A exigência estava prevista para ocorrer em 3 de junho, mas foi adiada pelo Contran e os laboratórios tiveram o credenciamento suspenso pelo Departamento Nacional de Trânsito (Denatran).

“Os Detrans precisam da regulamentação porque devem executar a Lei. Muitos, como o Paraná, já estavam em processo de implantação e tiveram de suspender”, explica o presidente da Associação Nacional dos Detrans e diretor-geral do Departamento paranaense, Marcos Traad.

O exame é feito pelo fio de cabelo do motorista e pode analisar o consumo de drogas ilícitas, como maconha, cocaína e derivados, além do rebite, no período de 90 dias.

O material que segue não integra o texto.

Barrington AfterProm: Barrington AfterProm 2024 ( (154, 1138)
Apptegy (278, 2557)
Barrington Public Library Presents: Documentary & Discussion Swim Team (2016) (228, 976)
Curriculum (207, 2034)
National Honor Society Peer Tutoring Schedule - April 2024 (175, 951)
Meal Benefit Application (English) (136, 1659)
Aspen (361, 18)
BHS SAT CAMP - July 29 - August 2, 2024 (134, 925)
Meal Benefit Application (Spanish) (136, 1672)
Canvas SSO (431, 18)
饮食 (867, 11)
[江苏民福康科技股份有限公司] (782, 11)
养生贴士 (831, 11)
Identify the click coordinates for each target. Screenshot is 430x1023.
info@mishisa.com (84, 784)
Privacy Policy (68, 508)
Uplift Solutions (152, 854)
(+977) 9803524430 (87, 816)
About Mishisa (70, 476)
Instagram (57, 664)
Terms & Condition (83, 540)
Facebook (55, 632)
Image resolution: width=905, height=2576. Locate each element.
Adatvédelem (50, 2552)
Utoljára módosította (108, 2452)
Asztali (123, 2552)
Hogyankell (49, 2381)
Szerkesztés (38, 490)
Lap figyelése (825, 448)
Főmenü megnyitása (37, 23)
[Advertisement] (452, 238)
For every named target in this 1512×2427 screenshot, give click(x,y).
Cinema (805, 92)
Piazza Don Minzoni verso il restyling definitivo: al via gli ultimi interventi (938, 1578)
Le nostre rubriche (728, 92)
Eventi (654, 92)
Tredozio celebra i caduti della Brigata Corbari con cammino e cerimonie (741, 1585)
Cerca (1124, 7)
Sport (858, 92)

Segundo o Denatran, o exame toxicológico custa em torno de R$ 270 a R$ 290 e deverá ser apresentado na renovação da CNH a cada cinco anos, ou na mudança de categoria.

A Associação Brasileira de Medicina de Tráfego (Abramet) se posicionou contra a exigência do exame. O argumento é baseado na imprecisão da verificação de determinar quando o consumo da droga ilícita ocorreu.